The pain points around cost, speed, transparency and access that the G20 cross-border payments roadmap is addressing are particularly felt by two groups: migrant workers sending remittances to their home countries and MSMEs making or receiving micropayments. For example, the global average for sending US$200 is around 6.4% – twice the sustainable development goal of 3%.1 A cross-border payments ecosystem that’s based on digital solutions and leverages mobile technology can deliver more cost-effective, reliable ways of sending money across borders. This is what policymakers, regulators and stakeholders are working toward through initiatives, such as the ASEAN Cross-Border Payment Initiative (ASEAN XBPI), which connects domestic real-time payment systems and encourages the use of local currencies. This is playing a significant role in making financial services more accessible to underserved communities.

A cross-border payments ecosystem that’s based on digital solutions and leverages mobile technology can deliver more cost-effective, reliable ways of sending money across borders.

Q: What are some of the recent partnerships powering the cross-border payments world and where is the greatest opportunity for banks to collaborate?

Alla Gancz:

Strategic partnerships are reshaping the landscape of cross-border payments, fostering innovation and enabling banks to provide instant, cost-effective and seamless payment experiences. Some notable recent examples include:

  • HSBC’s partnership with Visa to develop Zing, an international payments app that enables users to hold funds in 10 currencies, send over 30 currencies, and transact in 200+ countries and territories.
  • DBS's collaboration with Mashreq, offering customers same-day and near-instant peer-to-peer payments to select markets in Asia Pacific, Europe and the Americas.

By co-creating innovative payment solutions and value-added services that leverage APIs, real-time processing, transaction pre-validation and mobile technology, banks and FinTechs can refine service offerings, increase operational efficiency and broaden their global footprint.

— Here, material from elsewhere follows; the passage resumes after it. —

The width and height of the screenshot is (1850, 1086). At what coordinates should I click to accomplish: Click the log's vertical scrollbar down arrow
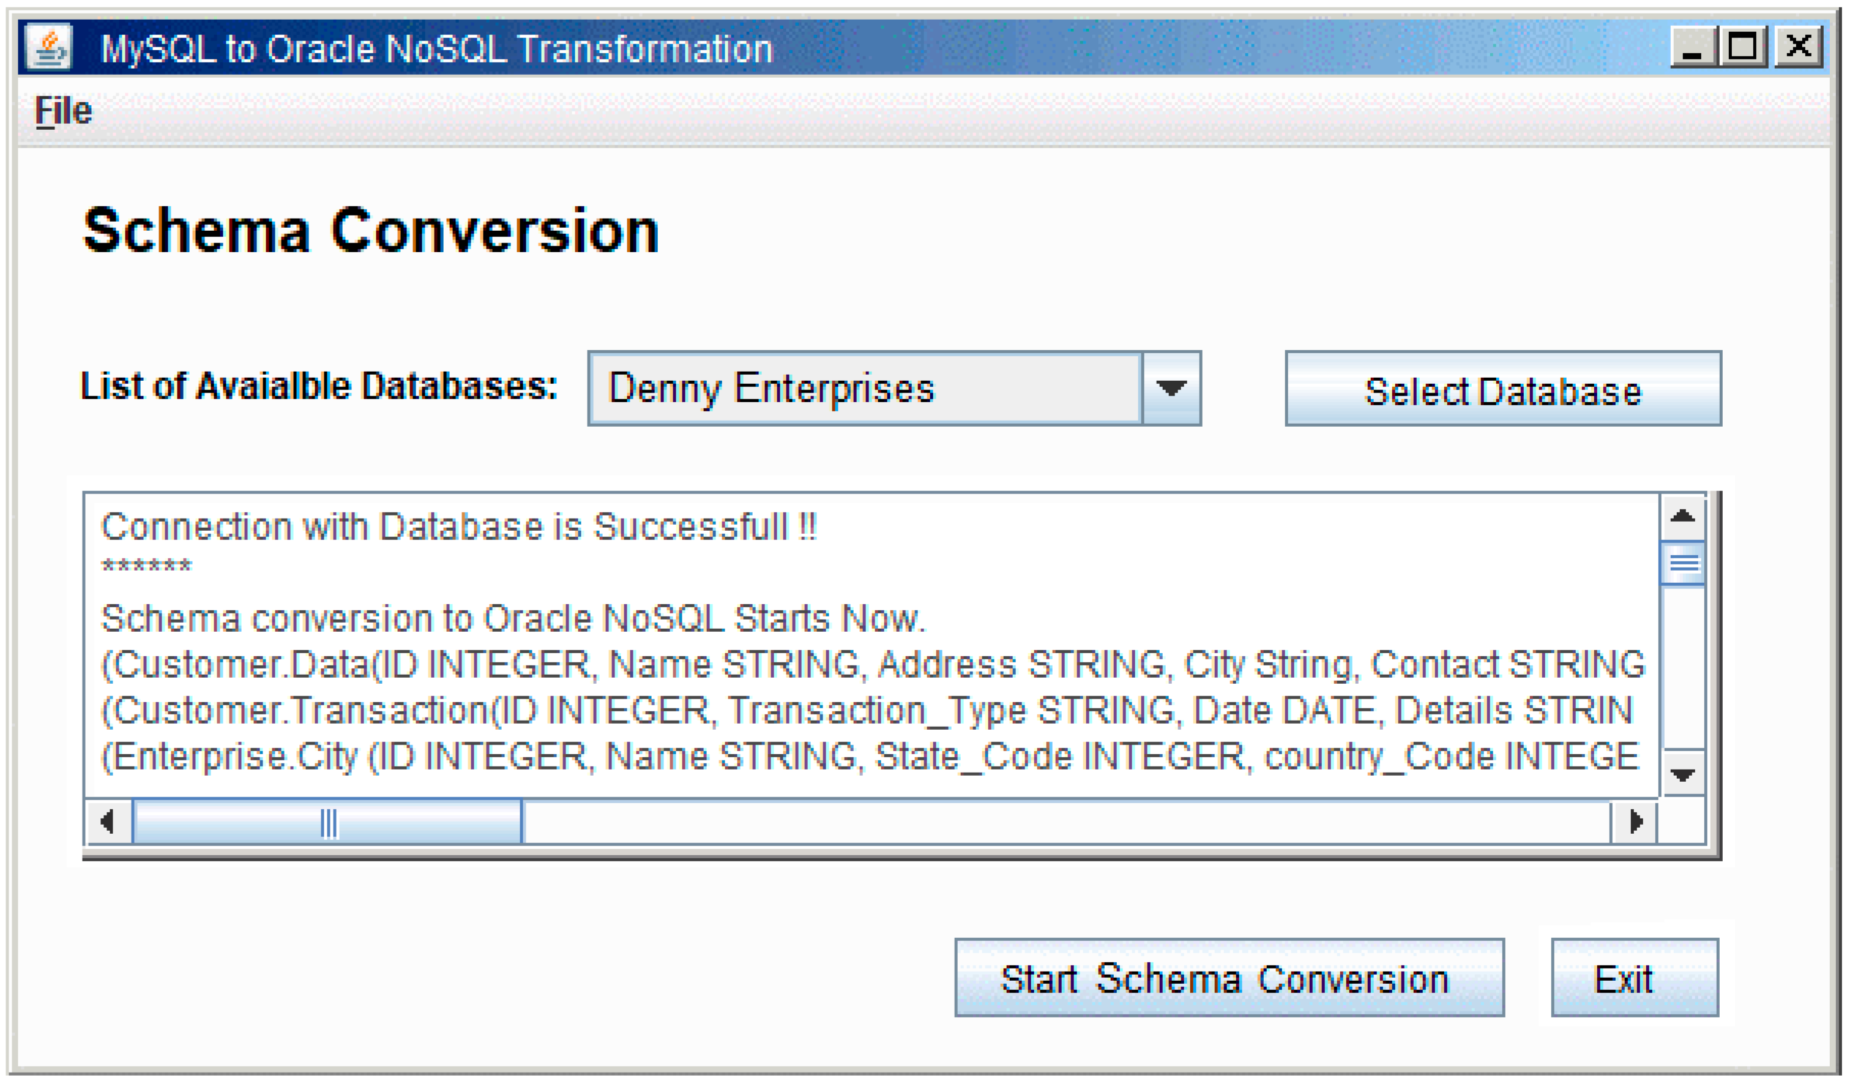pyautogui.click(x=1683, y=773)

 Q: Where do you see the biggest opportunity for transformation in the cross-border payments industry over the next five to seven years?

All:

The cross-border payments industry is poised for significant transformation, particularly within the promising B2B and B2C sectors. The B2C market, propelled by the surge in e-commerce, is expected to reach a staggering US$4.7t by 2032. Concurrently, the B2B segment is expanding due to the growth in international trade and the eagerness of SMEs to explore cross-border opportunities. The integration of emerging technologies, such as digital assets, tokenization and smart contracts, is set to revolutionize the industry by enabling faster, more transparent and cost-effective transactions.

These innovations, alongside the implementation of real-time payment systems and the potential widespread adoption of tokenization, are key factors that will redefine the cross-border payment ecosystem. These technological advancements are expected to provide businesses and consumers with frictionless cross-border payment experiences, catalyzing industry growth and leading to a transformative era in global payments.

Explosive growth in the B2C market
by 2032

Download the full report


Summary 

The path to modernizing cross-border payments infrastructure is marked by a blend of gradual advancements and transformative innovations. Industry-wide initiatives such as ISO 20022 are yielding immediate improvements, while the adoption of digital assets, the integration of payment systems, and a reimagined correspondent banking model point to the profound changes reshaping the sector. Achieving seamless integration of these developments demands the collaborative efforts of all stakeholders within the ecosystem.